Em interessante estudo publicado em 2011 no Annals of Internal Medicina, Schulman, S e cols avaliaram 250 indivíduos em centro no Canadá, em desenho de não-inferioridade, sobre a segurança entre medidas de TP de a cada 4 semanas x 12 semanas.
Para participar do estudo os pacientes que tinham o TP em dose ESTÁVEL nos últimos 6 meses e eram acompanhados em clínica de anticoagulação.
Ao final do seguimento, observou-se que a medidas a cada 12 semanas foram não inferiores a cada 4 semanas. Contudo, cabe frisar alguns pontos:
- O estudo se deu em contexto de usuário de clínica de anticoagulação, com apenas 250 pacientes e em um único centro no Canadá
- Apesar de só terem o TP avaliado a cada 12 semanas, os pacientes eram avaliados mensalmente pela clínica de coagulação para coleta de ‘TP’ placebo e era reforçada a aderência medicamentosa.

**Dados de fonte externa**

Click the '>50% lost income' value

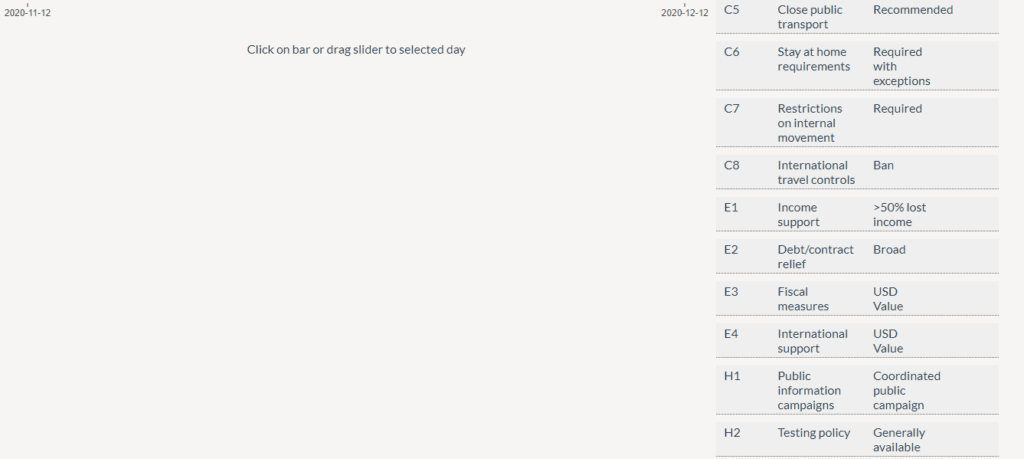899,215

- Há necessidade de estudos com maior volume de paciente para se avaliar em um cenário mais abrangente a real segurança dessa estratégia
MENSAGENS:
- A eficácia e segurança do uso da varfarina dependem do tempo em que o doente está na faixa terapêutica definida.
- Uma vez optado pelo uso da varfarina como anticoagulante, busque, incansavelmente, manter o TTR acima de 65-70%.

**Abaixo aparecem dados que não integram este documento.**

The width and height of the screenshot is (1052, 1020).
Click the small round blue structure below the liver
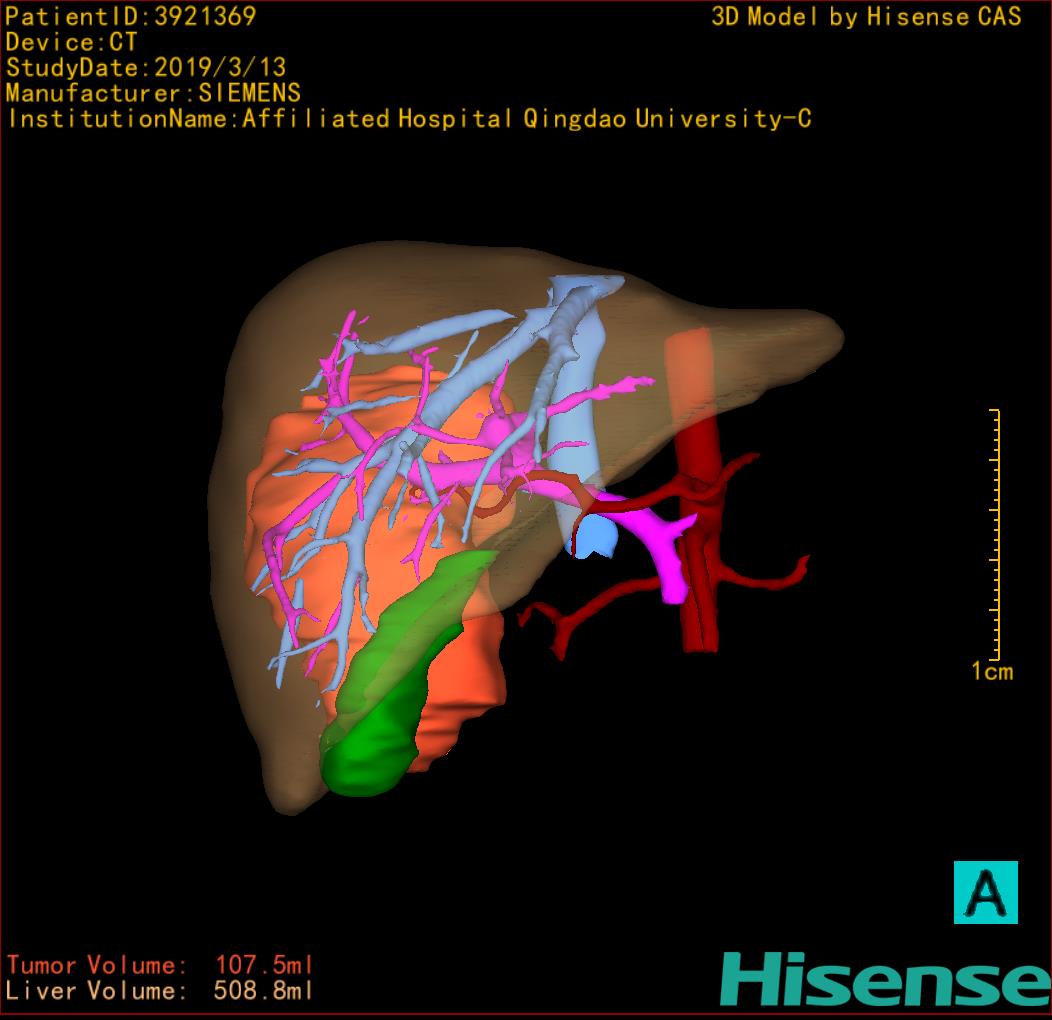(x=594, y=538)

- Medidas em intervalos maiores do que 30-42 dias não foram testadas na grande maioria dos estudos clínicos e, por isso, devemos ter esses intervalos como uma referência na hora de considerar intervalo máximo de medidas entre o TP. Intervalo maior de checagem entre os TPs ainda precisam ser melhor avaliados por estudos clínicos, mas certamente serão restritos a doentes com inequívoca estabilidade do TP, ou seja, valores repetidamente na faixa por longos períodos de tempo sem necessidade de mudança de dose.
- Busque em sua rotina maneiras de facilitar o controle do TP por parte do seu paciente, seja através de monitorização telefônica, via mensagens de texto, email, dentre outras.
- A depender do poder aquisitivo de seu doente e da facilidade/dificuldade em dirigir-se a algum laboratório, avalie a possibilidade de aquisição de aparelho portátil para medida do INR. Muitos aparelhos já foram testados em grandes estudos e, de uma maneira geral, se mostram equivalentes a dosagem sérica do TP.
- Nos pacientes de maior risco trombótico e também naqueles de maior risco de sangramento, uma monitorização mais frequente ( 15 dias ou menos) poderá ser necessária!
- Revise rotineiramente as orientações em relação a alimentação, interação medicamentosa e uso de álcool.